TASK GOAL:
Omit all pictures, then print the entries exactly.

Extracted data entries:
======

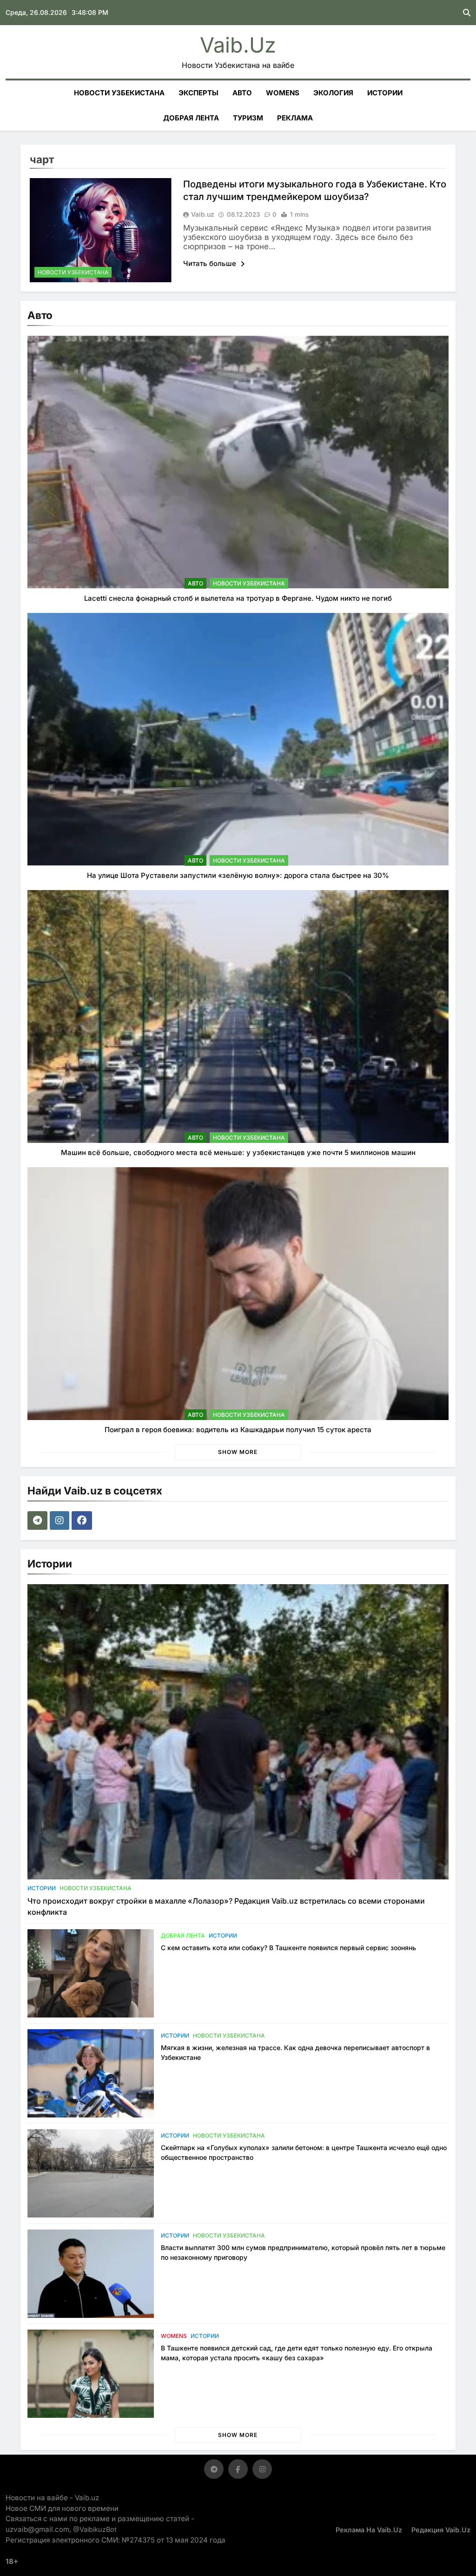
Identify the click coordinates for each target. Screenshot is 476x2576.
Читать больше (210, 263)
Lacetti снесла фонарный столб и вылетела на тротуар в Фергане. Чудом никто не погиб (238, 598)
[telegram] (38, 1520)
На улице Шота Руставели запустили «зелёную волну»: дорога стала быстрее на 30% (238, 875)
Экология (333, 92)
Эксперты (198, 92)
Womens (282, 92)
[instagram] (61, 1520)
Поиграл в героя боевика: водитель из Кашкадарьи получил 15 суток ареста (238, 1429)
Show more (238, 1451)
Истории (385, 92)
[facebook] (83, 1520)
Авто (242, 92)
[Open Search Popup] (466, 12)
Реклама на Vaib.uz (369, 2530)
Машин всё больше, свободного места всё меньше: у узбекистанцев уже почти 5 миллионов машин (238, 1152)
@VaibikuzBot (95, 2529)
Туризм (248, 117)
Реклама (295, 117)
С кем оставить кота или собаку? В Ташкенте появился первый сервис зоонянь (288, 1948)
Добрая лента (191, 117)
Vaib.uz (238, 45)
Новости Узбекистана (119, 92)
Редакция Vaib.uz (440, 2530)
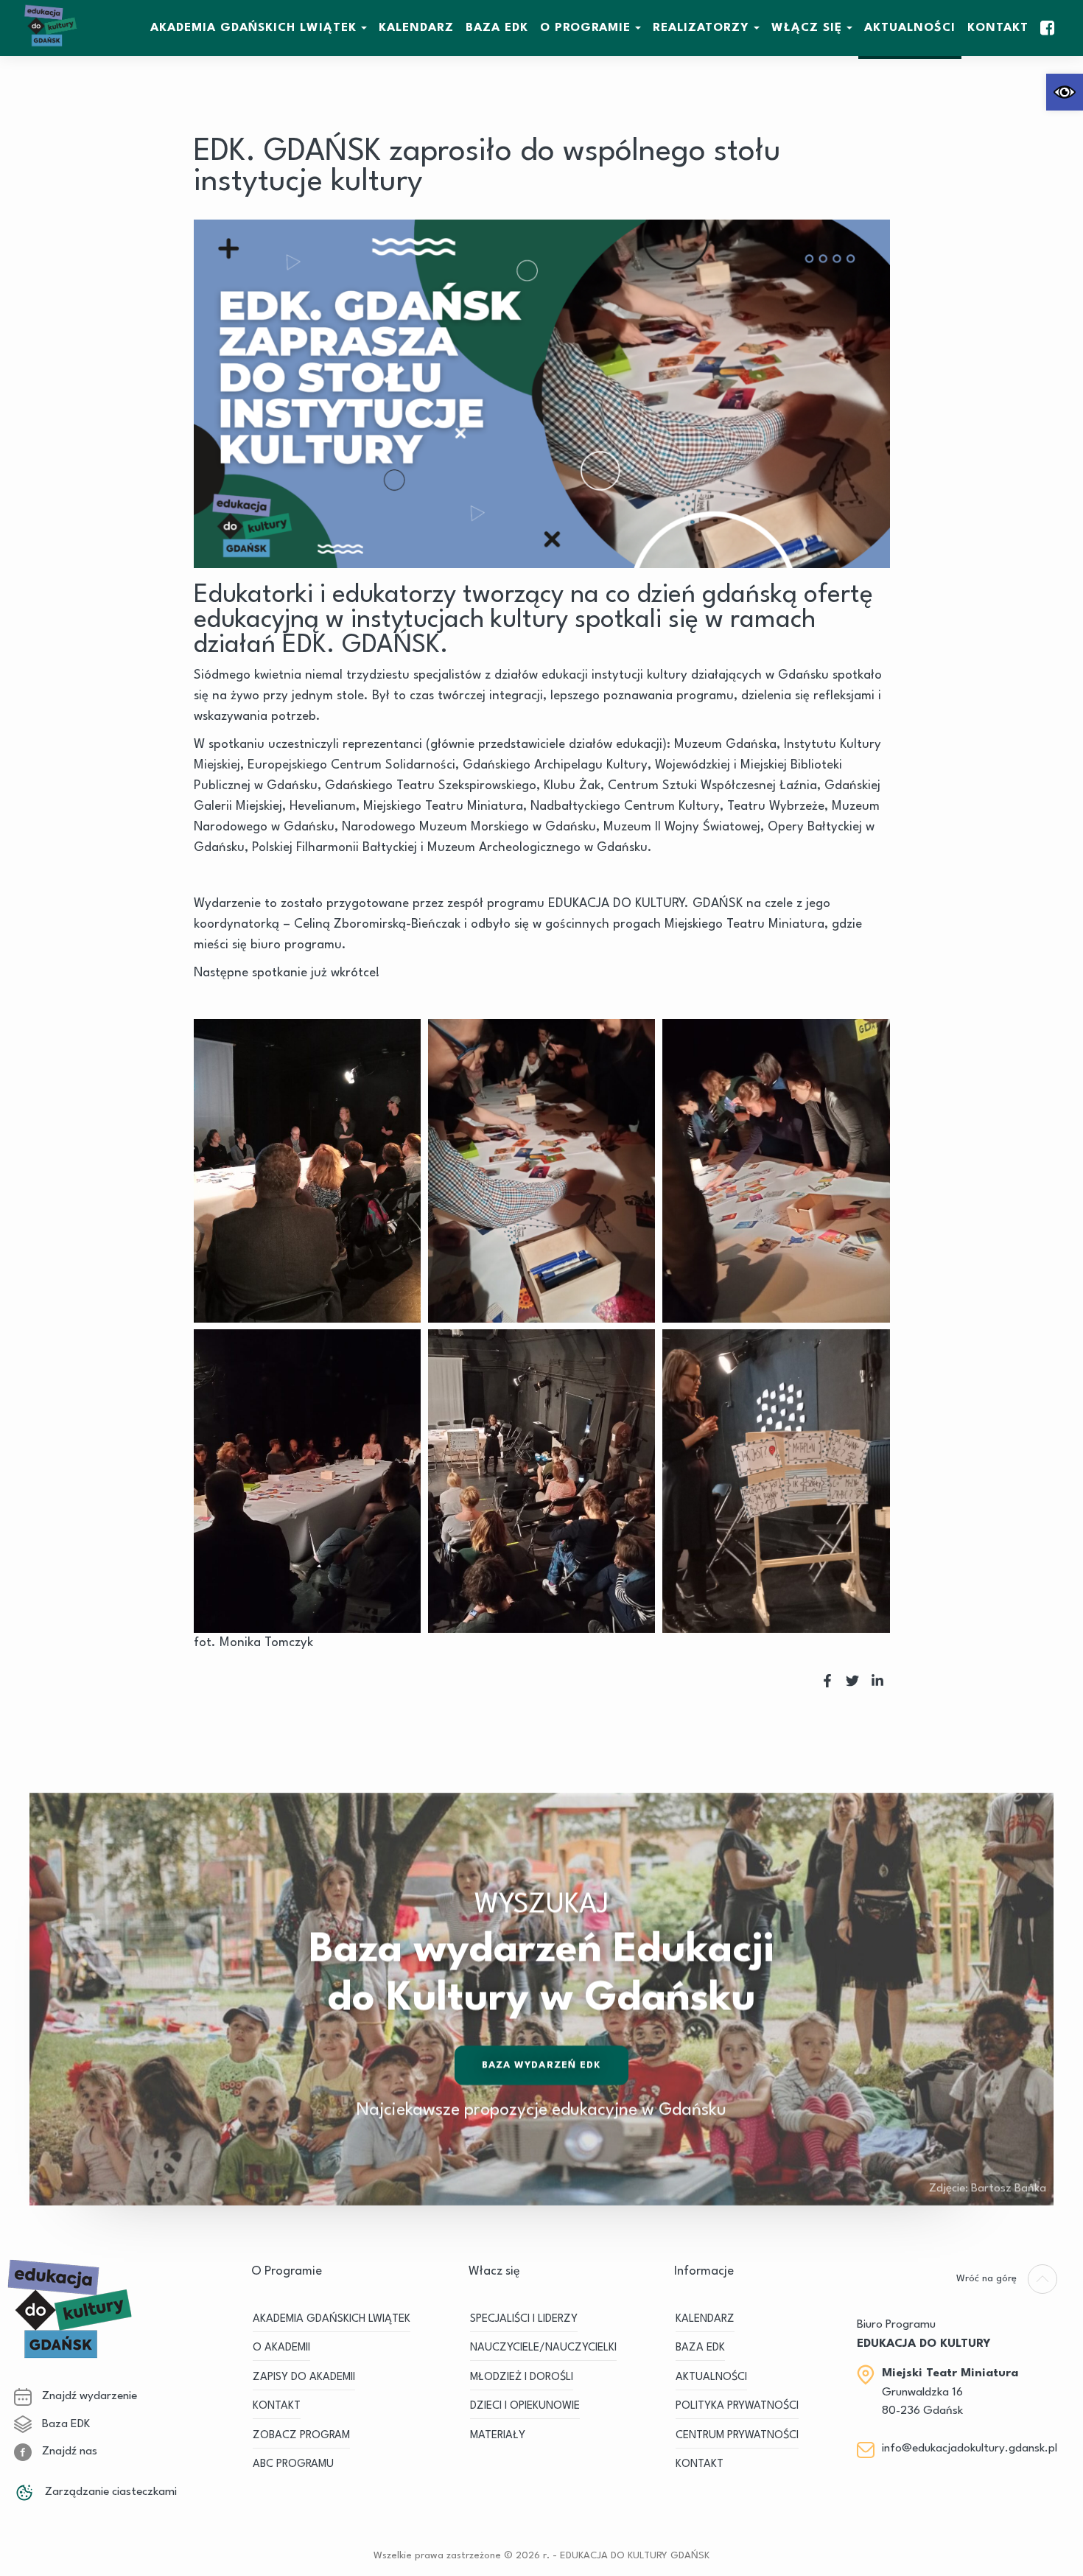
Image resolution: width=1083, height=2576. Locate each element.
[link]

======

TASK ANSWER:
Identify the click coordinates for each target. Screenshot is 476x2576.
Читать больше (210, 263)
Lacetti снесла фонарный столб и вылетела на тротуар в Фергане. Чудом никто не погиб (238, 598)
[telegram] (38, 1520)
На улице Шота Руставели запустили «зелёную волну»: дорога стала быстрее на 30% (238, 875)
Экология (333, 92)
Эксперты (198, 92)
Womens (282, 92)
[instagram] (61, 1520)
Поиграл в героя боевика: водитель из Кашкадарьи получил 15 суток ареста (238, 1429)
Show more (238, 1451)
Истории (385, 92)
[facebook] (83, 1520)
Авто (242, 92)
[Open Search Popup] (466, 12)
Реклама на Vaib.uz (369, 2530)
Машин всё больше, свободного места всё меньше: у узбекистанцев уже почти 5 миллионов машин (238, 1152)
@VaibikuzBot (95, 2529)
Туризм (248, 117)
Реклама (295, 117)
С кем оставить кота или собаку? В Ташкенте появился первый сервис зоонянь (288, 1948)
Добрая лента (191, 117)
Vaib.uz (238, 45)
Новости Узбекистана (119, 92)
Редакция Vaib.uz (440, 2530)
Image resolution: width=1083, height=2576. Locate each element.
[link]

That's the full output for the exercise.